I’ve spent my entire career working in healthcare, both as a nurse, and then building and implementing electronic health records for doctors and hospitals. When my daughter Morgan was diagnosed with a rare disease called Juvenile Dermatomyositis at 11 years old, I learned firsthand just how fragmented and provider-centric the healthcare system actually is. She went from being a competitive gymnast with award-winning tumbling to a very sick girl who had trouble walking up the stairs or riding her bike down the street.
After over a year of unexplained symptoms, we finally found a diagnosis. It was the most terrifying day of my life when the doctor told me with tears in her eyes that my child had a life-threatening illness. The doctor gave me the “average patient” education that left us with a lot of questions and waiting three months to see a specialist. Fortunately, that very night, I discovered a non-profit organization called Cure JM where parents of children with JM gave me the names and emails of doctors who specialized in JM as well as important advice on how to survive until our first appointment which was weeks away.
This new chapter in my life ignited my passion for individualized care. Morgan went from a single pediatrician, to 12 different healthcare providers at six different health systems. She currently has 9 different patient portals, each with their own version of her medical information, their own user name, password, and URL to remember.
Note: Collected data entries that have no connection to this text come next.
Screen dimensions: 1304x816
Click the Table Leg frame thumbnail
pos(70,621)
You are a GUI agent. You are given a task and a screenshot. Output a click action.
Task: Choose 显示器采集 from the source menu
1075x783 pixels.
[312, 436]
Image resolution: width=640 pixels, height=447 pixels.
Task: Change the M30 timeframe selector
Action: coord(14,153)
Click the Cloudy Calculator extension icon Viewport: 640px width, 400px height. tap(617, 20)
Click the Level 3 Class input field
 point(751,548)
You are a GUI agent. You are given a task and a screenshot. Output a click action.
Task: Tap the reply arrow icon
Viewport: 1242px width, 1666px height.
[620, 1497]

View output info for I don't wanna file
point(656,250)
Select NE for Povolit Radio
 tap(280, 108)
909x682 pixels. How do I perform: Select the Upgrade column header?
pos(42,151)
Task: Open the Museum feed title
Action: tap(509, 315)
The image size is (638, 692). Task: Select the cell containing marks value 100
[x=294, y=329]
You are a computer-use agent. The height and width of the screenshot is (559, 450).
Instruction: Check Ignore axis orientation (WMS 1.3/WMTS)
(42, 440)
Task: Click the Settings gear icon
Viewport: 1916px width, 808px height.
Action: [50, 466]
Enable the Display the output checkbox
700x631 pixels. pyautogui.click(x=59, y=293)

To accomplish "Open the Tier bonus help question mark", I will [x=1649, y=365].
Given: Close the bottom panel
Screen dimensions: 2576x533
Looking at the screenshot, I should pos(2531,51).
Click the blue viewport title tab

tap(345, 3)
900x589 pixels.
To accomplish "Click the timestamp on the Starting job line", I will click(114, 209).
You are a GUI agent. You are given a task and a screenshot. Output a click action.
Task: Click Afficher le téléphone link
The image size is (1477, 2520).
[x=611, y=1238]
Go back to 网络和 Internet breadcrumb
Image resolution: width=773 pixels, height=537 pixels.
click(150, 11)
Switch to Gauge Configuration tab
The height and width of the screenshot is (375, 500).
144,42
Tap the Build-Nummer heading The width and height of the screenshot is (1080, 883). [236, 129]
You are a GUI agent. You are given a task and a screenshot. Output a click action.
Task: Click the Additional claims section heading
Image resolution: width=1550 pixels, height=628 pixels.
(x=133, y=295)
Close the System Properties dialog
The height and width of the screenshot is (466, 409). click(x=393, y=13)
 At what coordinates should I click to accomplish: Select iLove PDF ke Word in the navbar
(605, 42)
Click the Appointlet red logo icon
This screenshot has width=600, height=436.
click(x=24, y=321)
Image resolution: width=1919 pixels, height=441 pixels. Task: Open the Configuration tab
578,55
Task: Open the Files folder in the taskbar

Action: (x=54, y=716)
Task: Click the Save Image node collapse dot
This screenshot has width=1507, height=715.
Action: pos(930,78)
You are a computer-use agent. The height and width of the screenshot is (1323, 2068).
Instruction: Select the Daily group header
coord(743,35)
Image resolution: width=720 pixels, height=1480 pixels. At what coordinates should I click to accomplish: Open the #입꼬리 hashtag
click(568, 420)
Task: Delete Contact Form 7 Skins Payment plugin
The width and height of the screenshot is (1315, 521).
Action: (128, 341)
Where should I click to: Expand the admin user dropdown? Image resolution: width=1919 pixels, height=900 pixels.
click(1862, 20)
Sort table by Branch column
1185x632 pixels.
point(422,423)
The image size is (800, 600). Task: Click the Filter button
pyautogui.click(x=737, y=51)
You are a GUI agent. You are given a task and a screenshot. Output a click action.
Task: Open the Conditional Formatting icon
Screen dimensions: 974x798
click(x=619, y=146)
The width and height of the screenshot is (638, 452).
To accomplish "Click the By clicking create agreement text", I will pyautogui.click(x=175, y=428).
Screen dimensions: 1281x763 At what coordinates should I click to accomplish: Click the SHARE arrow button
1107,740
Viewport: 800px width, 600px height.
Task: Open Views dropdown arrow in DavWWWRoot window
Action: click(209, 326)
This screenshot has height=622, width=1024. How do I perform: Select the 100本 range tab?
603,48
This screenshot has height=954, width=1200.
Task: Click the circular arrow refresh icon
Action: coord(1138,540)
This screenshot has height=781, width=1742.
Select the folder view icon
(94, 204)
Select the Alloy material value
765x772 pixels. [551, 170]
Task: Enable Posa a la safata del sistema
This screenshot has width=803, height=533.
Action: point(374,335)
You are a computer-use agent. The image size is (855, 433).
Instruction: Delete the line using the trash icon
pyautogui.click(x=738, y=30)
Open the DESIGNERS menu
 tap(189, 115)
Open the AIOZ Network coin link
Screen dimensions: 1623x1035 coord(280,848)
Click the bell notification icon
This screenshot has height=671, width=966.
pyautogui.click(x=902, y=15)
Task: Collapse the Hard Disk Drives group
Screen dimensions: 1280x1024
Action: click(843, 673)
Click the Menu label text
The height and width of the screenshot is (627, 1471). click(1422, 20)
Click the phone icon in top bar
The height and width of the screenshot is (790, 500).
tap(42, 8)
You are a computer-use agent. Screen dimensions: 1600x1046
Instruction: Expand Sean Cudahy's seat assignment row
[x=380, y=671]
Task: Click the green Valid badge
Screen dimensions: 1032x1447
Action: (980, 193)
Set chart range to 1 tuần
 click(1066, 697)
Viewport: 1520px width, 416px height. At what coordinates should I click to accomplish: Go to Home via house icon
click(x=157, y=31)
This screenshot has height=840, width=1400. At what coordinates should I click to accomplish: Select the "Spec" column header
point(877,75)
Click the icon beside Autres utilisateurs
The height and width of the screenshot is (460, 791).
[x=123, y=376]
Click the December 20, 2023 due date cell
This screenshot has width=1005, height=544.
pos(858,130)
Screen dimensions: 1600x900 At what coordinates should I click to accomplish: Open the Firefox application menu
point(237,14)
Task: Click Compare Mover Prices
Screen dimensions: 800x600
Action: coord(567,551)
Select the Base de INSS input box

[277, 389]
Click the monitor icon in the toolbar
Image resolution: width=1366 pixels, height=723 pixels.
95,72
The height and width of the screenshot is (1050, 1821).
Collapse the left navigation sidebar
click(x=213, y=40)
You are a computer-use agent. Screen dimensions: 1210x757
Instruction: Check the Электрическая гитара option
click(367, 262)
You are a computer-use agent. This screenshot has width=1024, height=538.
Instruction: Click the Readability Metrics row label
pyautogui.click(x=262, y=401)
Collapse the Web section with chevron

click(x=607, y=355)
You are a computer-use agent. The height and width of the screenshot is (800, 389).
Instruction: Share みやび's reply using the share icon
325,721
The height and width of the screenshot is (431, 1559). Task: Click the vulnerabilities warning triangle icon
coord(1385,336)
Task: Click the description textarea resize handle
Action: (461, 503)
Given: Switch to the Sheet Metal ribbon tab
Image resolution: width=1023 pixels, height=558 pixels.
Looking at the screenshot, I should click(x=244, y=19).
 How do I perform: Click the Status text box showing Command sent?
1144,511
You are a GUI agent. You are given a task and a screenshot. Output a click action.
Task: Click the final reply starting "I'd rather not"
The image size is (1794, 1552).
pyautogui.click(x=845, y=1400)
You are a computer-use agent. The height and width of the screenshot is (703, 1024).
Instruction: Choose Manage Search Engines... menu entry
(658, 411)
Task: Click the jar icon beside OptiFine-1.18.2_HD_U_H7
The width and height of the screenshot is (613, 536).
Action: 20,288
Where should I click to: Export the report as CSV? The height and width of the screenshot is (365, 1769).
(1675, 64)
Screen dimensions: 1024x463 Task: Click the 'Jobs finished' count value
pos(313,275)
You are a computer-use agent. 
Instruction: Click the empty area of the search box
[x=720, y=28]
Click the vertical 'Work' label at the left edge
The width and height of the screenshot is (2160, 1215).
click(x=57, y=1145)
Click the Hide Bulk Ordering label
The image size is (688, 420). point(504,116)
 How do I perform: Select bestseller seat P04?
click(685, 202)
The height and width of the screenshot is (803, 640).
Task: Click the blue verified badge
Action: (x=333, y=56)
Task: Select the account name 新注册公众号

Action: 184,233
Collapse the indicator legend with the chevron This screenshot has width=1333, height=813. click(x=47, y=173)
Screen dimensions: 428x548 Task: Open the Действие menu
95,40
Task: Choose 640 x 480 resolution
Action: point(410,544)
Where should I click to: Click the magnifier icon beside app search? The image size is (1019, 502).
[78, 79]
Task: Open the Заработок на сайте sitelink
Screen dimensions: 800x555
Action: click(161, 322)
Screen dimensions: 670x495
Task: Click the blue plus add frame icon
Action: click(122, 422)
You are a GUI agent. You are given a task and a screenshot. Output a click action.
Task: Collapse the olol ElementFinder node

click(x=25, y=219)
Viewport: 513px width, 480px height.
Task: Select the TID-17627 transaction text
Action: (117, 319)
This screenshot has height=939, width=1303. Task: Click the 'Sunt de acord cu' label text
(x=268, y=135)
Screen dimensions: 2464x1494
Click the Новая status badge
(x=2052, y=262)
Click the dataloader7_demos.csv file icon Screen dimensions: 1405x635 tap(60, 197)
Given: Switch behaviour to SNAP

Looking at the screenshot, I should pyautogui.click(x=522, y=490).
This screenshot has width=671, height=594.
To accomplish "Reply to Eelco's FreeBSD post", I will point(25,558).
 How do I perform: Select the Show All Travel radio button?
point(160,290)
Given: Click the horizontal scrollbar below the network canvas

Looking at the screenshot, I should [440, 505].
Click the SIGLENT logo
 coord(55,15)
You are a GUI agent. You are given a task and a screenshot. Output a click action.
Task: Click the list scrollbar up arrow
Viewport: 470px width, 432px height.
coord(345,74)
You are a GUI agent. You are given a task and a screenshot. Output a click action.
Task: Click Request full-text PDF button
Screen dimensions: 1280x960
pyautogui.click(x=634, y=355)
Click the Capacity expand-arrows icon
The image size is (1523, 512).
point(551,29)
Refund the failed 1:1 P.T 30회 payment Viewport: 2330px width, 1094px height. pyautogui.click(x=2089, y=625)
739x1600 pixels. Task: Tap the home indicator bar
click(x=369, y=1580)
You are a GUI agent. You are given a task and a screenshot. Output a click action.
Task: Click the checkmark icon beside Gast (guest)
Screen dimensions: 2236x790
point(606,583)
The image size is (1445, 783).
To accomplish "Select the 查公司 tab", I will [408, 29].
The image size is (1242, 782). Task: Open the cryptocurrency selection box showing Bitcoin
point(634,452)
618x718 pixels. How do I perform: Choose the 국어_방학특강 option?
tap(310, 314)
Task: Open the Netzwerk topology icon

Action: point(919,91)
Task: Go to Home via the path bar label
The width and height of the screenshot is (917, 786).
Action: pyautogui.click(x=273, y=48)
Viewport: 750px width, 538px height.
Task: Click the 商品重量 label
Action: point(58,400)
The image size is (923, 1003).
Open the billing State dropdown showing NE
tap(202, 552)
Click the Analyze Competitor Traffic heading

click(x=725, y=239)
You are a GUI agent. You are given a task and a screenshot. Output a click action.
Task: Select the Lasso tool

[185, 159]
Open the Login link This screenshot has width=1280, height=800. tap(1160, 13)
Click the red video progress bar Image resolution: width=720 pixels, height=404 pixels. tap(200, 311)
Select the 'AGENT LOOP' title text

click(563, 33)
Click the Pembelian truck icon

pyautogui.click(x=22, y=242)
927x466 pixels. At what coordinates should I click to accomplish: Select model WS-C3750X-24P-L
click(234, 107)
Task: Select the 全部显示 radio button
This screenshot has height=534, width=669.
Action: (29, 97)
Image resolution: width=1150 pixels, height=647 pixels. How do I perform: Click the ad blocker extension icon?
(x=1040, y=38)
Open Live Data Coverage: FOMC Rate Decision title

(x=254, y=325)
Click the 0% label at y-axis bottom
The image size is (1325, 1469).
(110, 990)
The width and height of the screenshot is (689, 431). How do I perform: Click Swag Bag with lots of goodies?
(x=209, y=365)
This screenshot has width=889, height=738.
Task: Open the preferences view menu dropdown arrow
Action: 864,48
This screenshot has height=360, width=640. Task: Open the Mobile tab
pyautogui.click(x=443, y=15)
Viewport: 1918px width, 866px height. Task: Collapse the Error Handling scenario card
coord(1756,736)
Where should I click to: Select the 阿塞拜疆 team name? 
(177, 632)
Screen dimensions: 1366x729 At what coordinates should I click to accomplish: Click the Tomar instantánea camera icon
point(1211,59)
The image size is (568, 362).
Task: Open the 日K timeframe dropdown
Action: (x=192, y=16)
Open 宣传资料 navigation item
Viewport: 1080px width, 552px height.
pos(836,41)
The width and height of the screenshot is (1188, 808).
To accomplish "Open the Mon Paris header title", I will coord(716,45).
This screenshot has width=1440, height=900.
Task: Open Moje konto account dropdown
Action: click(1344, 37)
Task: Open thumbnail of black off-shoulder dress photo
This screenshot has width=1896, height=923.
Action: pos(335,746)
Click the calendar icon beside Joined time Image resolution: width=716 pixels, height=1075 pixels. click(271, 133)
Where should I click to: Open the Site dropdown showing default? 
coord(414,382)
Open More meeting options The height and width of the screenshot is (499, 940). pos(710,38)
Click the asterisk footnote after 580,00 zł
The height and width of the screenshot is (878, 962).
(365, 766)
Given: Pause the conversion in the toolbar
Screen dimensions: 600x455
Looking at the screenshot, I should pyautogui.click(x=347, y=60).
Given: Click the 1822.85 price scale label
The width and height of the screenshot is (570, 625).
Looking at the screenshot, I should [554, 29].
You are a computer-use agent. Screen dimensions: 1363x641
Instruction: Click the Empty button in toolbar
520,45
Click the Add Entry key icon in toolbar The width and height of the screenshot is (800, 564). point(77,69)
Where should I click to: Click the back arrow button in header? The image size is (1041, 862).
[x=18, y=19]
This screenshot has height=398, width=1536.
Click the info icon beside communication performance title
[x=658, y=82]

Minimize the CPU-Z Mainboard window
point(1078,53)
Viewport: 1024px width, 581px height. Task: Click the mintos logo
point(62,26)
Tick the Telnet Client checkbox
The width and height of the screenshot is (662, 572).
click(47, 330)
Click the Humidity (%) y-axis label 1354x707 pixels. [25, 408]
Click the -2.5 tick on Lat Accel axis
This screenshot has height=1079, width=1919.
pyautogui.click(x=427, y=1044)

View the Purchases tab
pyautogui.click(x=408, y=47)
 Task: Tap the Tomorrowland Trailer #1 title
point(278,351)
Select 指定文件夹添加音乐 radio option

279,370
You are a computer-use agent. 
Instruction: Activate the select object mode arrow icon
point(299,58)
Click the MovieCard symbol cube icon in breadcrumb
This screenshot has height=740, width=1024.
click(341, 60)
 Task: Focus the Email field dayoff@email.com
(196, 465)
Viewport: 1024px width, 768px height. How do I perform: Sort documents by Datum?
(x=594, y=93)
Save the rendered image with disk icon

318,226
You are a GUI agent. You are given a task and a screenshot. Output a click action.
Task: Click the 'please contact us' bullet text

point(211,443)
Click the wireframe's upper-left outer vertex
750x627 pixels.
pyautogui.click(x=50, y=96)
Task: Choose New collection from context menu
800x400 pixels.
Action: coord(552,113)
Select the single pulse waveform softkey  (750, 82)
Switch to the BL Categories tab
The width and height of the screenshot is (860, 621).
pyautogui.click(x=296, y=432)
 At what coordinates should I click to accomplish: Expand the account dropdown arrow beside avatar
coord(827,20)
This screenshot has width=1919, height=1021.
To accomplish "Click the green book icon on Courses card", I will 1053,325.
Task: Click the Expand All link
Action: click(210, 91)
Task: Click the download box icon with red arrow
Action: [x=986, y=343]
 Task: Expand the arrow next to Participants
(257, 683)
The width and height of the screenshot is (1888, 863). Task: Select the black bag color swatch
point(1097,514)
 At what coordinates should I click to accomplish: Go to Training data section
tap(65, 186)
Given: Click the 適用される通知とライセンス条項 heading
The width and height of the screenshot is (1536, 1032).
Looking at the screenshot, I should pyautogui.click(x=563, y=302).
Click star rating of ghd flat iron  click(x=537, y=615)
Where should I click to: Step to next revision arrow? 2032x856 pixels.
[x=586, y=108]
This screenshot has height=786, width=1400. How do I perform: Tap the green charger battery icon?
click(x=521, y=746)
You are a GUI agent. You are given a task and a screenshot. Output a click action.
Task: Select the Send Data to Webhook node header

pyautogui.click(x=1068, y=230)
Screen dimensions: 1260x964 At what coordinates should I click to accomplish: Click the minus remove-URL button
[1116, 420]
It wasn’t long into our journey when it hit me: How can her team of providers possibly understand her healthcare story if they only have access to a tiny piece of it?
As a co-founder of CareSync, I am proud of the work we have done to make patients individuals in the health system. By removing technology hurdles, portal logins, outdated information, and providing the patient with a place where they own their health information in a way that is collaborative, we have seen individualized results happen. Patients who were very sick are now feeling much better because the information helped them get a diagnosis that they were desperately seeking or because they are no longer taking medications that shouldn’t have been prescribed together. By connecting family members, patients, providers, dieticians, physical therapists, school nurses, and other providers together with the patient at the center of their care, errors have been corrected, and unnecessary tests, procedures, and hospitalizations have been avoided. These amazing accomplishments came simply by fostering knowledge and collaboration, and by giving people the power and encouragement to access their health information, and the ability to share it with those who need it.
My challenge to our entire healthcare system, and especially the innovators looking to make it better, put the patient in the center. Break up the silos of information that prevent individualized medicine to take root and grow into something beautiful. Combine the data, all of it, including genetics, medical records information, patient-generated data, with the collaborative, innovative minds of Americans who will create amazing discoveries to improve healthcare. It’s the American way, and it is time that we, since we’re all patients, demand it in healthcare.
Amy Gleason is the Chief Operating Officer at CareSync and the Vice President of Research for the Cure JM Foundation. She lives in Tampa, FL.